_The task_
Beginning at the line with "Instruction: Select the None plan table cell", please repeat each line exactly through the end of the records below, including that first line and the last, but no pictures.

━━━━━━━━━━

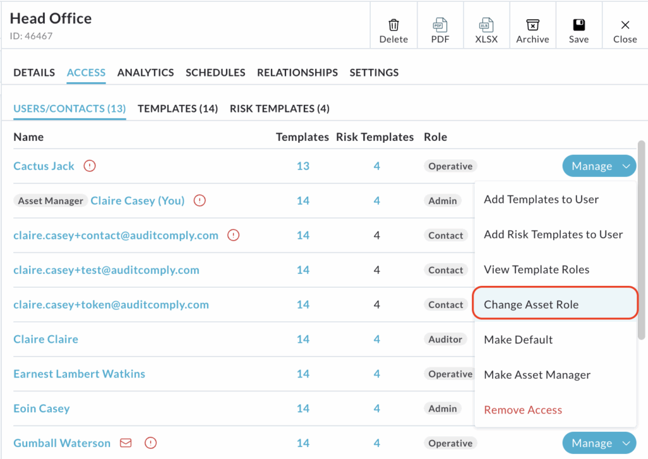The height and width of the screenshot is (459, 648).
Task: Click the Archive box icon
Action: pos(532,25)
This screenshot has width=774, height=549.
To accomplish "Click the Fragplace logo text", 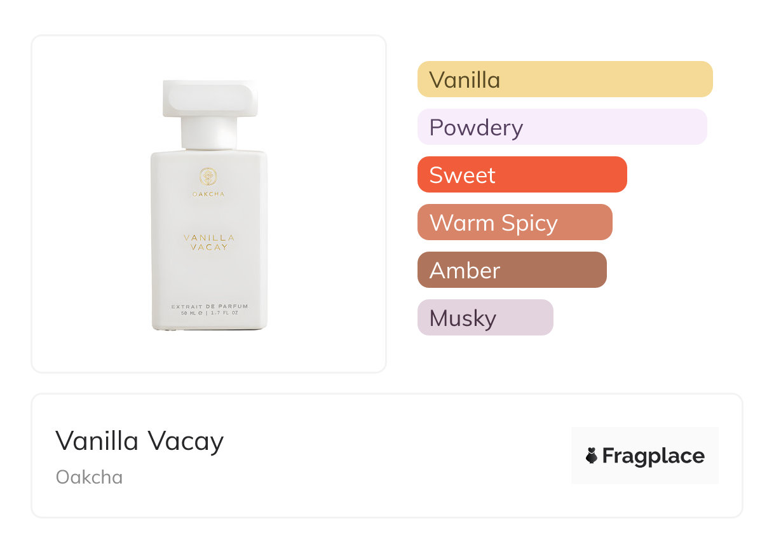I will [x=653, y=456].
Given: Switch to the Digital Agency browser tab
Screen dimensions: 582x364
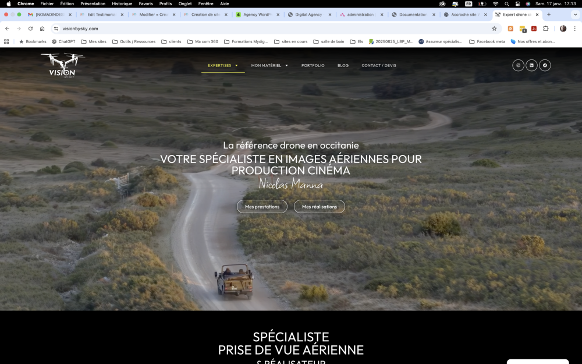Looking at the screenshot, I should [308, 15].
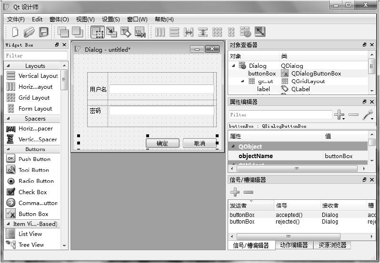380x263 pixels.
Task: Click the 确定 button in the dialog
Action: [162, 143]
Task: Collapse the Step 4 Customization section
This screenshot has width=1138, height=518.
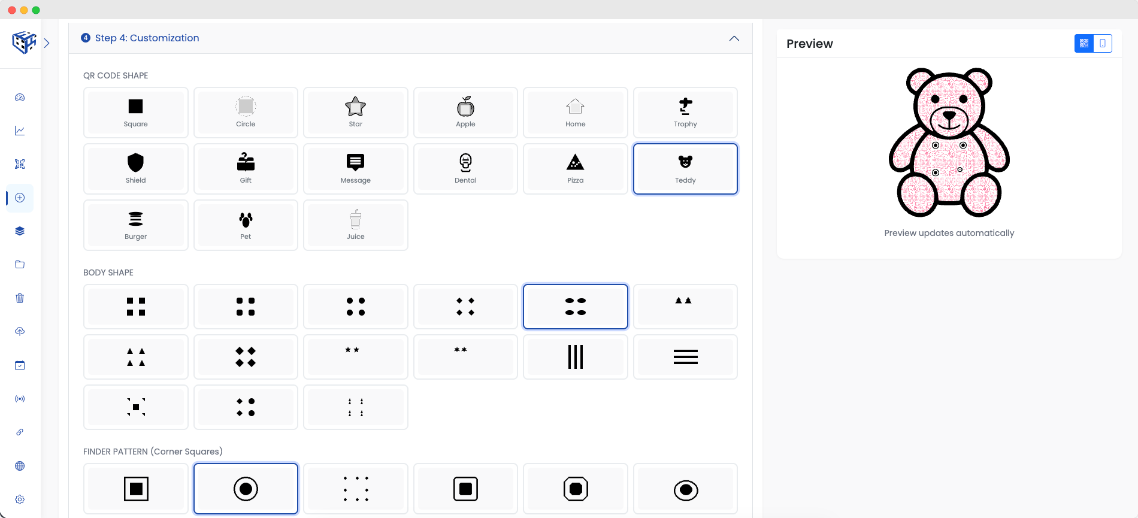Action: [734, 38]
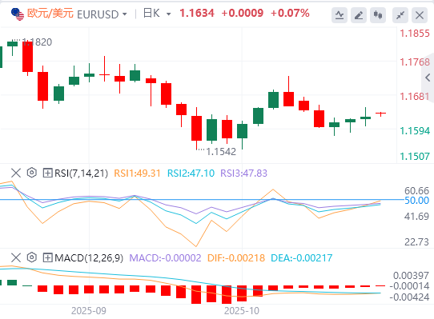Open MACD indicator settings hexagon
The width and height of the screenshot is (434, 319).
click(x=32, y=257)
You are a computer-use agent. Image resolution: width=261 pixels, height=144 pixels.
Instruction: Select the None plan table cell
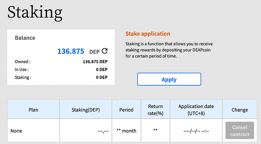33,131
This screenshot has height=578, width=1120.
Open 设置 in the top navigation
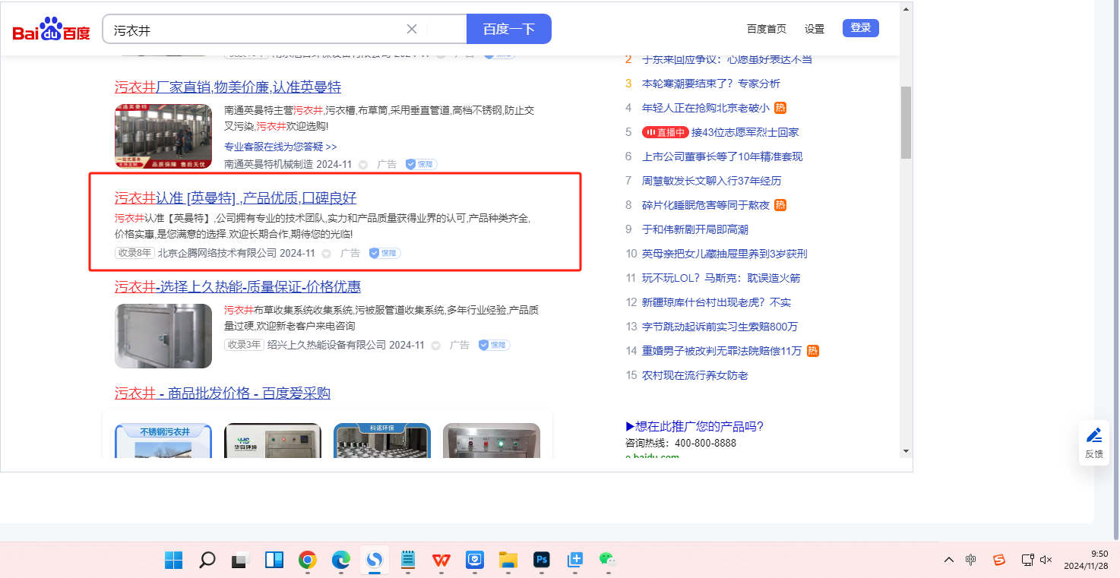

━━━━━━━━━━

_Solution for this problem_
Instruction: Select the None plan table cell
33,131
This screenshot has height=578, width=1120.
Open 设置 in the top navigation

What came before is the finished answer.